- WHAT YOU ARE ASKED TO DO: Identify each line below that contains the word "agent", and copy it out.

- INPUT DATA:
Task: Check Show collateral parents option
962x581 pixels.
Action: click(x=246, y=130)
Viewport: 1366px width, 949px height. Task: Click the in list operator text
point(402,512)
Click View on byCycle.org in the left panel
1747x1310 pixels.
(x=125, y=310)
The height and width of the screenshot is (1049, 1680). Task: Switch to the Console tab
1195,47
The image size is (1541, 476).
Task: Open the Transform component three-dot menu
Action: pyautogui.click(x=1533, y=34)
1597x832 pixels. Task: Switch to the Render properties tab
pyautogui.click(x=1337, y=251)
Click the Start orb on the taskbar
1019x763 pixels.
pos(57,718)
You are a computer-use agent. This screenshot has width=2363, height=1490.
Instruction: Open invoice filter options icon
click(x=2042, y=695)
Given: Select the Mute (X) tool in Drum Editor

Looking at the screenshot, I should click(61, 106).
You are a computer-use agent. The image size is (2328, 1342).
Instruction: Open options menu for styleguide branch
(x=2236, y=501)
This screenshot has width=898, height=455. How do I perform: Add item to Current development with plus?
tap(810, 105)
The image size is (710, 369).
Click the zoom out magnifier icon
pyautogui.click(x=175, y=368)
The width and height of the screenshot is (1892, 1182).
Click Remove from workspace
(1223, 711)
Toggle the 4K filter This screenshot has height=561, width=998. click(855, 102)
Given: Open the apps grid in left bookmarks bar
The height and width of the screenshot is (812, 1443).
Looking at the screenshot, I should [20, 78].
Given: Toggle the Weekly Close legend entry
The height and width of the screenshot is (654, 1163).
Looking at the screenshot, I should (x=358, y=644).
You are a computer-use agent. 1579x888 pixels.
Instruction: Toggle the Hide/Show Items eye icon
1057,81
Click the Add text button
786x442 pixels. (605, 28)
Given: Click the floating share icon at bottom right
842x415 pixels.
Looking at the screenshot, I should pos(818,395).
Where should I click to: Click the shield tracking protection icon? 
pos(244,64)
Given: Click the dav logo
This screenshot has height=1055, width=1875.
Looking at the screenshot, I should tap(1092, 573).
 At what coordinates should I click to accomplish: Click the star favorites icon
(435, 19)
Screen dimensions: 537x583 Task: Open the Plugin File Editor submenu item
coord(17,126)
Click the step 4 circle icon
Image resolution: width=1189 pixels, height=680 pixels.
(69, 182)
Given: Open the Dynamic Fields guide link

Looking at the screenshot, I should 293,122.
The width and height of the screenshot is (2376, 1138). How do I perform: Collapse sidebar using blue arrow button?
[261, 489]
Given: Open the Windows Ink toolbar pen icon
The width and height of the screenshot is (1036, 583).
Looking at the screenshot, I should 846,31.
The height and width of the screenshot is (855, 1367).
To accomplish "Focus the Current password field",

- ANSWER SECTION:
You are a computer-use agent. This screenshot has width=2363, height=1490.
You are a computer-use agent. The image size is (2328, 1342).
You are a computer-use agent. 1579x888 pixels.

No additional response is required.